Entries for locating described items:
════════════════════

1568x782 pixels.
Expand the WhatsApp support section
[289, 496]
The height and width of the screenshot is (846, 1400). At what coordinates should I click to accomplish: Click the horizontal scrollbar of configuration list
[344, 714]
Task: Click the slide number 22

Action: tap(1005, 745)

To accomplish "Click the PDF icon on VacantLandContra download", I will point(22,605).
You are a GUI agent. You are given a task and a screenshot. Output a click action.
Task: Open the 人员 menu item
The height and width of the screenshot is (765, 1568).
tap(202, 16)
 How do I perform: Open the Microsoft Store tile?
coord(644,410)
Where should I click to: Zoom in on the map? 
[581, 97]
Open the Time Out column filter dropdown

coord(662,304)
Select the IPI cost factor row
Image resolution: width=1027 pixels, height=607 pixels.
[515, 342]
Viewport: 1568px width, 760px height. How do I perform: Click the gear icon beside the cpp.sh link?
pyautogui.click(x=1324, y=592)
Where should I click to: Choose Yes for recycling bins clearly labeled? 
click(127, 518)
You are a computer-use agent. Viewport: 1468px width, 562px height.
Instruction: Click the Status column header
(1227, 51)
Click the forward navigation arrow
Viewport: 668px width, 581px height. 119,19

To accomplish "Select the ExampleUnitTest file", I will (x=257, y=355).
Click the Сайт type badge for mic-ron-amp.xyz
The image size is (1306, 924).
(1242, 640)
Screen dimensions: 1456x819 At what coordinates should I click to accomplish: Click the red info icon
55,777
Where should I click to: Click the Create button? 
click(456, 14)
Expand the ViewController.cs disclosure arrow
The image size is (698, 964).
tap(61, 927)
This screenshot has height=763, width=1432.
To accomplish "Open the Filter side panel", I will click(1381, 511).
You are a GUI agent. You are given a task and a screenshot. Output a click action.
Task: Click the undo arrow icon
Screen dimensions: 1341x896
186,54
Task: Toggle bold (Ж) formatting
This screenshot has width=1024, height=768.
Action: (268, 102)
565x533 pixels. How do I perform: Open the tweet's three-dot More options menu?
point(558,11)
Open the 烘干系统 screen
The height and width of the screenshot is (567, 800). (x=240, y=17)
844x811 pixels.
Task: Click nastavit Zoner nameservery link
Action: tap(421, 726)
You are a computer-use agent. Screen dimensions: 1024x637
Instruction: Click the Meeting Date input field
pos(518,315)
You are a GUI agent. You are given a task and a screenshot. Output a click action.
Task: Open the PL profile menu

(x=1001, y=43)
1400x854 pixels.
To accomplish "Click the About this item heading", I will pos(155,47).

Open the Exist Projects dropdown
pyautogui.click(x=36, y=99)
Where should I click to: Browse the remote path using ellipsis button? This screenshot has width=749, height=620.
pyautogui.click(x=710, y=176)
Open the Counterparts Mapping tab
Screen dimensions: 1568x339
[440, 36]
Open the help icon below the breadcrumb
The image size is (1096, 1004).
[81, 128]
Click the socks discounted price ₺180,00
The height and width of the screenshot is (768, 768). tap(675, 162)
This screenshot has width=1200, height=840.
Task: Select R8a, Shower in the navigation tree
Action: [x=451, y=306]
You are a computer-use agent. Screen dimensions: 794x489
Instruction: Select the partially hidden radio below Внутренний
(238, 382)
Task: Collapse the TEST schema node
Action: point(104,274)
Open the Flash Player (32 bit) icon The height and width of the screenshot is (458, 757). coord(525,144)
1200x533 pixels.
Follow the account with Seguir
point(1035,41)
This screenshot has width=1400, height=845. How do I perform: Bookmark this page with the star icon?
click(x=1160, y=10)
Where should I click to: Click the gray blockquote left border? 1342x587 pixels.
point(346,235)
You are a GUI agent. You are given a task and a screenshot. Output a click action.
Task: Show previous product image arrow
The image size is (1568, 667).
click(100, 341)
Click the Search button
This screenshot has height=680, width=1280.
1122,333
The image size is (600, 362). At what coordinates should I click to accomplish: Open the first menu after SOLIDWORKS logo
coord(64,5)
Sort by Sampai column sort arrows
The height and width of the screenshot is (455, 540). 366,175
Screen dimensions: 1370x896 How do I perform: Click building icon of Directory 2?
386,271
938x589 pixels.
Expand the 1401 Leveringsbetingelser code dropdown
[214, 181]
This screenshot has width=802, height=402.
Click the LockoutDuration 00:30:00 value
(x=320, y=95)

════════════════════

Please rewrite all the entries above, replacing "Where should I click to" with "Where do I click to" wherever it appears and leaving everything else unchanged.

1568x782 pixels.
Expand the WhatsApp support section
[289, 496]
The height and width of the screenshot is (846, 1400). At what coordinates should I click to accomplish: Click the horizontal scrollbar of configuration list
[344, 714]
Task: Click the slide number 22

Action: tap(1005, 745)

To accomplish "Click the PDF icon on VacantLandContra download", I will point(22,605).
You are a GUI agent. You are given a task and a screenshot. Output a click action.
Task: Open the 人员 menu item
The height and width of the screenshot is (765, 1568).
tap(202, 16)
 How do I perform: Open the Microsoft Store tile?
coord(644,410)
Where do I click to: Zoom in on the map? 
[581, 97]
Open the Time Out column filter dropdown

coord(662,304)
Select the IPI cost factor row
Image resolution: width=1027 pixels, height=607 pixels.
[515, 342]
Viewport: 1568px width, 760px height. How do I perform: Click the gear icon beside the cpp.sh link?
pyautogui.click(x=1324, y=592)
Where do I click to: Choose Yes for recycling bins clearly labeled? 
click(127, 518)
You are a computer-use agent. Viewport: 1468px width, 562px height.
Instruction: Click the Status column header
(1227, 51)
Click the forward navigation arrow
Viewport: 668px width, 581px height. 119,19

To accomplish "Select the ExampleUnitTest file", I will (x=257, y=355).
Click the Сайт type badge for mic-ron-amp.xyz
The image size is (1306, 924).
(1242, 640)
Screen dimensions: 1456x819 At what coordinates should I click to accomplish: Click the red info icon
55,777
Where do I click to: Click the Create button? 
click(456, 14)
Expand the ViewController.cs disclosure arrow
The image size is (698, 964).
tap(61, 927)
This screenshot has height=763, width=1432.
To accomplish "Open the Filter side panel", I will click(1381, 511).
You are a GUI agent. You are given a task and a screenshot. Output a click action.
Task: Click the undo arrow icon
Screen dimensions: 1341x896
186,54
Task: Toggle bold (Ж) formatting
This screenshot has width=1024, height=768.
Action: (268, 102)
565x533 pixels. How do I perform: Open the tweet's three-dot More options menu?
point(558,11)
Open the 烘干系统 screen
The height and width of the screenshot is (567, 800). (x=240, y=17)
844x811 pixels.
Task: Click nastavit Zoner nameservery link
Action: tap(421, 726)
You are a computer-use agent. Screen dimensions: 1024x637
Instruction: Click the Meeting Date input field
pos(518,315)
You are a GUI agent. You are given a task and a screenshot. Output a click action.
Task: Open the PL profile menu

(x=1001, y=43)
1400x854 pixels.
To accomplish "Click the About this item heading", I will pos(155,47).

Open the Exist Projects dropdown
pyautogui.click(x=36, y=99)
Where do I click to: Browse the remote path using ellipsis button? This screenshot has width=749, height=620.
pyautogui.click(x=710, y=176)
Open the Counterparts Mapping tab
Screen dimensions: 1568x339
[440, 36]
Open the help icon below the breadcrumb
The image size is (1096, 1004).
[81, 128]
Click the socks discounted price ₺180,00
The height and width of the screenshot is (768, 768). tap(675, 162)
This screenshot has width=1200, height=840.
Task: Select R8a, Shower in the navigation tree
Action: [x=451, y=306]
You are a computer-use agent. Screen dimensions: 794x489
Instruction: Select the partially hidden radio below Внутренний
(238, 382)
Task: Collapse the TEST schema node
Action: point(104,274)
Open the Flash Player (32 bit) icon The height and width of the screenshot is (458, 757). coord(525,144)
1200x533 pixels.
Follow the account with Seguir
point(1035,41)
This screenshot has width=1400, height=845. How do I perform: Bookmark this page with the star icon?
click(x=1160, y=10)
Where do I click to: Click the gray blockquote left border? 1342x587 pixels.
point(346,235)
You are a GUI agent. You are given a task and a screenshot. Output a click action.
Task: Show previous product image arrow
The image size is (1568, 667).
click(100, 341)
Click the Search button
This screenshot has height=680, width=1280.
1122,333
The image size is (600, 362). At what coordinates should I click to accomplish: Open the first menu after SOLIDWORKS logo
coord(64,5)
Sort by Sampai column sort arrows
The height and width of the screenshot is (455, 540). 366,175
Screen dimensions: 1370x896 How do I perform: Click building icon of Directory 2?
386,271
938x589 pixels.
Expand the 1401 Leveringsbetingelser code dropdown
[214, 181]
This screenshot has width=802, height=402.
Click the LockoutDuration 00:30:00 value
(x=320, y=95)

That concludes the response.